Being a surgeon is more than cutting and sewing. It's knowing how to apply medical knowledge, tests, and clinical exam to the care of patients. With this knowledge, the good surgeons will also know how to manage wierd anatomy and complications during the procedure. They will also know how to manage complications post-op. You don't do surgery, and then say 'good-bye'. Every procedure will have the risk for complications. Some may be minor and others may be major. A good surgeon will know how to manage his complications.
 
I think the case with appendicitis is a poor example. If you just explore everyone with RLQ pain you'll have a 0% false negative rate but you'll do lots of non-therapeutic operations and most people would agree, show poor judgement. A better judge of that surgeon would be to have a low (but not 0%) rate of non-therapeutic surgeries for that presentation, suggestion accuracy in diagnosis.
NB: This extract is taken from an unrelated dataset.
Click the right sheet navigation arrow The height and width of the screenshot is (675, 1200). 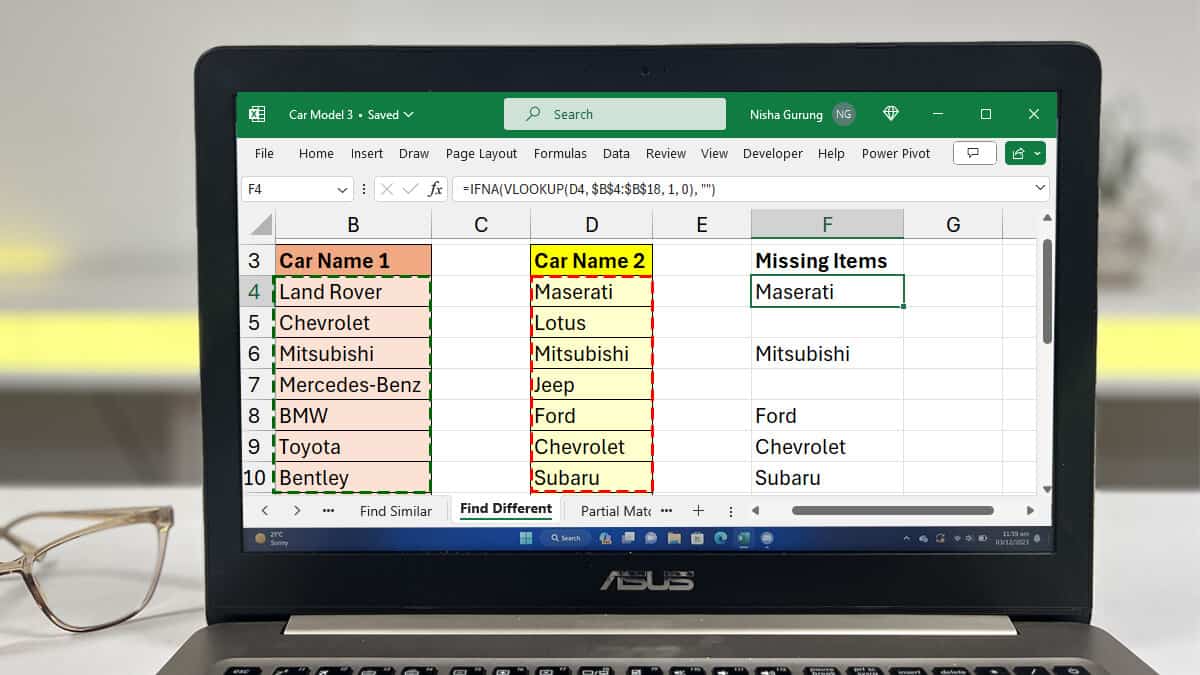coord(297,510)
I think the really great surgeons have the best judgement about not operating, rather than technical ability. This is true for all surgeons from general to plastic surgery.
 
Originally posted by droliver
I think the case with appendicitis is a poor example. If you just explore everyone with RLQ pain you'll have a 0% false negative rate but you'll do lots of non-therapeutic operations and most people would agree, show poor judgement. A better judge of that surgeon would be to have a low (but not 0%) rate of non-therapeutic surgeries for that presentation, suggestion accuracy in diagnosis.
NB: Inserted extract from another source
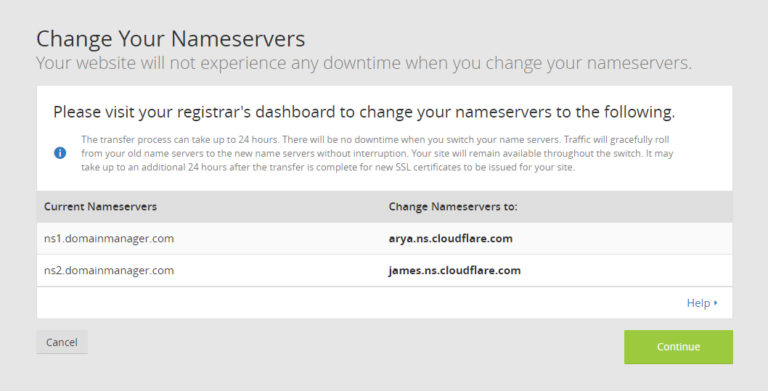Screen dimensions: 768x391
Task: Open the Help link
Action: pos(698,303)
I think the really great surgeons have the best judgement about not operating, rather than technical ability. This is true for all surgeons from general to plastic surgery.

My point with the appendicitis is that good surgeons have the ability to make the correct diagnosis and then implement the proper treatment, which includes both surgical and non-surgical interventions. I did not imply that everyone gets a RLQ exploration. However, the surgeon who errors on the side of making the wrong diagnosis is worst than the surgeon who is more conservative and does the explorative surgery. I'd rather do a few more surgeries to find nothing, rather than not doing enough and miss the one that will kill 1 person.
 
Originally posted by droliver

I think the really great surgeons have the best judgement about not operating, rather than technical ability.
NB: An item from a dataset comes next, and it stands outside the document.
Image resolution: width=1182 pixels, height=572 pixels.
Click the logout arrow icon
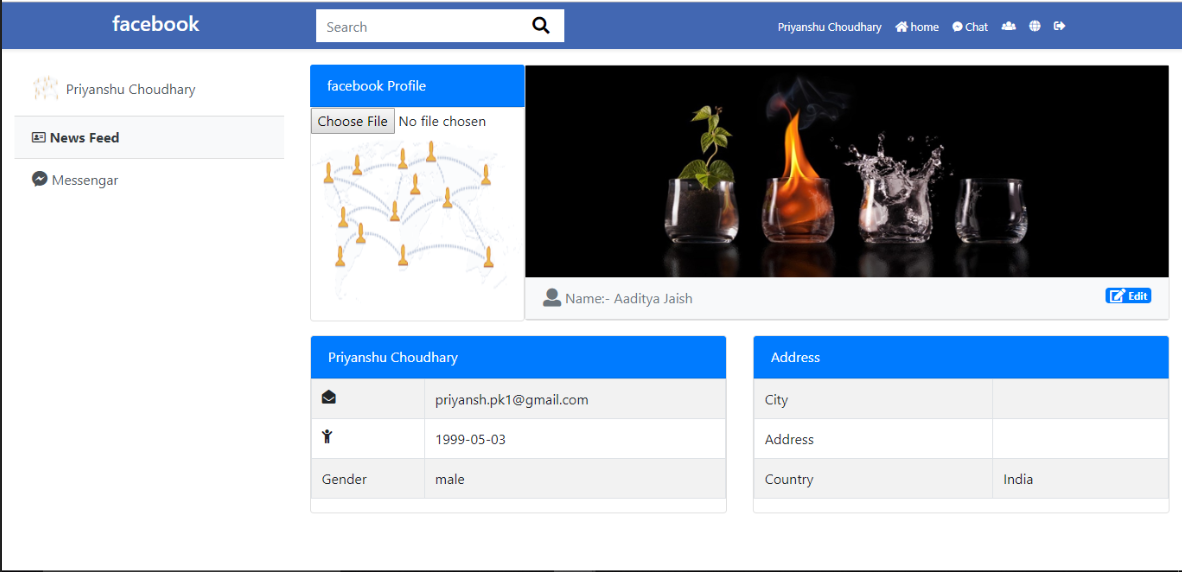tap(1059, 26)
Isn't this somewhat of a paradox? So the best surgeons operate less and are also therefore paid less ? As a non-surgeon, I've often wondered about this...
 
Cuts,
the best surgeons tend to get a reputation for excellence from their peers, other physicians, nurses, & other AHP's and they make up the difference for the ones they don't operate on by the volume of their subsequent referrals.


Ophtho_MudPhud,
there's really a fine balance b/w making the correct diagnosis & having an acceptable non-therapeutic operation rate (as there is real morbidity from these operations ). It's not that often that people die from appendicitis, what you're usually looking @ is the difference in morbidity b/w post-operative courses of ruptured & non-ruptured appendicitis. I'm not sure the conservative surgeon is "worse" than the aggressive one, both management strategies have their pitfalls when you get it wrong (I've seen several deaths from post-op MI's & PE's and iatrogenic injuries on some of these non-therapeutic surgeries). We'd all like to have an idealized 0% negative ELAP rate, but in practice shooting for that will lead to a certain # who have ruptured appendices as you point out. A number of experts feel that a 5-10% negative exploration rate is a happy medium b/w conservative/aggressive management. Advances in imaging could potentially push this toward the lower end.

thanks!
 
The best surgeons know when not to operate, when to relinquish control, and know the medicine behind their practice.
 
Originally posted by EidolonSix
The best surgeons know when not to operate, when to relinquish control, and know the medicine behind their practice.

This is very key. They know the medicine behind their practice. It's more than going in, cutting, and then sewing.